> [Set problem]:
Reproduce, without any change, the lines from the first one through the line containing "Looking at the", inclusive.

============

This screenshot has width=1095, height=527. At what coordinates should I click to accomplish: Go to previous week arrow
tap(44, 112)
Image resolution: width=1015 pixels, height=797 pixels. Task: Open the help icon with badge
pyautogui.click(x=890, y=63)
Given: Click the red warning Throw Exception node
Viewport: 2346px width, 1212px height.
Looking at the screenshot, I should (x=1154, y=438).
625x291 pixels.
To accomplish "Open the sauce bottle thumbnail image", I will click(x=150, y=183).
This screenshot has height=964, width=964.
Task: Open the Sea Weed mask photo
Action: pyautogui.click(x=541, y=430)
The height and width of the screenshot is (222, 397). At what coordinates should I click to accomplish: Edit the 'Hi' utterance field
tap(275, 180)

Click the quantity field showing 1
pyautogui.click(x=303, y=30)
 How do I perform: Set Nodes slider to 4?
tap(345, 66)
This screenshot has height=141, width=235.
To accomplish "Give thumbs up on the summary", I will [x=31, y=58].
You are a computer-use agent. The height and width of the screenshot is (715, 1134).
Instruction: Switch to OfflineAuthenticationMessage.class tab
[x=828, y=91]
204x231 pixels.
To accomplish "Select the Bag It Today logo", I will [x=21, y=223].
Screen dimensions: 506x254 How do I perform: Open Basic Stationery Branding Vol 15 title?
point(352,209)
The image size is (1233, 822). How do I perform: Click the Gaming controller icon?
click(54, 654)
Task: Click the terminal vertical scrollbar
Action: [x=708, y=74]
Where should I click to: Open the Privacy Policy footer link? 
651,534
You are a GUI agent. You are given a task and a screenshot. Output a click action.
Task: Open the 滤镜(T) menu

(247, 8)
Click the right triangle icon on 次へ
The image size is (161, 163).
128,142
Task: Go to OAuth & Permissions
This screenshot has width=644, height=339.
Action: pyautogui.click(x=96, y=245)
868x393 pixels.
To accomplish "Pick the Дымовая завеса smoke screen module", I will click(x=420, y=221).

============

> [Response below]:
This screenshot has width=1095, height=527. At what coordinates should I click to accomplish: Go to previous week arrow
tap(44, 112)
Image resolution: width=1015 pixels, height=797 pixels. Task: Open the help icon with badge
pyautogui.click(x=890, y=63)
Given: Click the red warning Throw Exception node
Viewport: 2346px width, 1212px height.
Looking at the screenshot, I should (x=1154, y=438).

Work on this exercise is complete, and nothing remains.